▶ **What is being asked**
Print every record below exactly as it stands.

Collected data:
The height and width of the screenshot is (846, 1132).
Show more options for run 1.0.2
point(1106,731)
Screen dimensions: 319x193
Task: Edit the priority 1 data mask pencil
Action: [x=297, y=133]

▶ **Result below**
The height and width of the screenshot is (846, 1132).
Show more options for run 1.0.2
point(1106,731)
Screen dimensions: 319x193
Task: Edit the priority 1 data mask pencil
Action: [x=297, y=133]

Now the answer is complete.